特定の銘柄の値動きを追いかけてみる「あの銘柄を買ってみた!」
今回はIHIを取り上げます。証券コードは7013で、プライム市場に上場しています。
1:7の株式分割を実施
IHIは2024年10月に、三菱重工業(7011)、川崎重工業(7012)と併せて取り上げました。
この時は防衛関連としてこれらの銘柄が人気になっており、IHIは値動きを見た1カ月間で2割近い大幅上昇となりました。
2025年3月にも値動きを追跡していますが、一段と水準を切り上げています。
今回3社の中でIHIにフォーカスした理由としては、同社が1:7の株式分割を実施したことが背景にあります。
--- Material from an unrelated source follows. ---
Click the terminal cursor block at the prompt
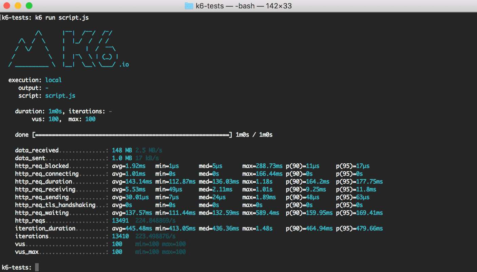477x272 pixels. pyautogui.click(x=37, y=268)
最低売買単位が引き下げられたことで、分割後の値動きがかなり大きくなっています。
以下の表は、分割近辺(2025年9月26日~10月1日)のIHI、三菱重工、川崎重工の株価および騰落率となります。
最低売買単位が切り下がった9月29日に強く買われており、翌9月30日は、三菱重工と川崎重工が下落する中で大幅上昇となりました。
一方、10月1日は多くの銘柄が売られる中、直近で急伸した反動で派手に売られています。
分割後に実質的な上場来高値を更新
こちらがIHIの日足チャートとなります。
分割直前と直後に大きく上昇しており、9月30日には分割を考慮した実質的な上場来高値を更新しています。注目度の高い銘柄では、このように分割前に駆け込みで買いが入り、その強い動きが分割後の買い需要を刺激することがあります。
IHIは株式市場では防衛関連との見方が強いですが、航空エンジンに強みを持っています。9月30日の日本経済新聞では、同社の民間向け航空エンジン補修部品の販売が好調であることを報じており、この日の大幅高にもつながりました。
自民党総裁選の結果にも要注目
IHIの10月1日の終値は2565円でした。100株単位で最低購入代金は25万6500円となります。分割前は170万円近い資金が必要であっただけに、購入のハードルは大きく下がりました。今回はこのタイミングで購入したと仮定して、1カ月後の株価と見比べます。11月1日は土曜日のため、三連休明け11月4日(火)の株価と見比べることとします。手数料・税金等は考慮しません。
10月4日には自民党総裁選の投開票が実施されます。防衛関連は政局絡みのニュースで大きく動くことも多いです。誰が勝利するのか、勝利者がどのような施策を強く打ち出すのかが、株価の刺激材料となるかもしれません。
分割直後というのは、様々な投資家の思惑が交錯します。まだ株式に多くの資金を振り向けるのが難しい投資家からすれば、買いたい銘柄の水準が切り下がることはチャンスとなります。一方、その銘柄を前から保有していて十分含み益のある投資家からすれば、分割すれば一部を利益確定することができます。分割後に人気になるようなら、そこは良い売り時と言えます。また、分割後の値動きを見ながら、勢いがつきそうな方向にベットしたい短期の投資家の参戦も予想されます。
株式分割そのものは株価への影響はニュートラルです。そのため、分割だけを理由に株価が大きく上昇した際には、バリュエーション面では割高感が意識されます。それでも買われる銘柄というのは多くの投資家が保有しておきたい、すなわち人気銘柄になる要素が多いと考えられます。
ご自身の保有している銘柄が大きく上昇して分割を発表することもあるかと思います。分割した銘柄が皆同じ動きをするわけではありませんが、多くの銘柄の値動きをウォッチして様々なケースを把握しておくことは、実際のトレードでも役立ちます。大型の株式分割が株価にどういった影響を及ぼすのか、振れ幅が大きい状態が長く続くのかどうか、この先の値動きをイメージしてみてください。